Been there, but if you're managing one git repository with r10k why not manage them all?

> The IT department is quite big and has different silos (e.g VMWare team,
> Linux team, Backup team, Storage team, etc) but we (meaning the linux
> team) want to use puppet to replace workflows that beforehand went
> through different departments, e.g. to configure backup for a new
> machine, the backup team had to create a node in their backup tool and
> than give us the necessary input to generate the correct configuration
> file on the new server.
>
> Ideally I would like them to manage the data in hiera the same way as we
> do, so they can leverage the hierarchy to define defaults on a subnet
> level, host level, etc. but on the otherhand access to the single hiera
> repo would allow them to basically reconfigure everything on a server
> (like adding data for the sudo module to add custom sudo rules).

Going into creative-uses-of-hiera land, and keeping in mind that different teams can have different levels of access to individual git projects and groups, you can use the puppet environment (or another variable) to differentiate hiera levels. The git repos can be kept up to date with r10k. The individual teams don't need access to the puppetmasters, you can use an mcollective plugin or git commit hooks or some related solution to keep r10k going.

:hierarchy:
- 'r10k/%{environment}/hieradata/datacenters/%{datacenter}
- 'r10k/%{environment}/hieradata/clusters/%{cluster}

I assume in this scenario your environments would be "backup", "storage", and so on. Something broadly similar is working well enough for us, but to be perfectly frank, getting your organization on the same page is going to be the harder part of the task.

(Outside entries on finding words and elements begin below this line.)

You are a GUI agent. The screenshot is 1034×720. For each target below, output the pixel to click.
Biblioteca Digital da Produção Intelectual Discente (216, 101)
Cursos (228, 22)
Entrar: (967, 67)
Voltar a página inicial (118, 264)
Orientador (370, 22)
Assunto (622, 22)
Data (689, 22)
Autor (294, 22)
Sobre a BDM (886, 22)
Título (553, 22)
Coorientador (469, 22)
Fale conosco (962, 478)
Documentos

> Even though this would be tracked through git logs, a lot of my
> collegues are not comfortable with that (and might even be against
> internal regulations) so I am wondering how you manage the fact when a
> lot of different teams with different knowledge about puppet, yaml, and
> git should contribute to hiera but should only manage stuff they care
> about/are responsible for.

You should re-read those internal regulations before you attempt to change your puppetmaster internals.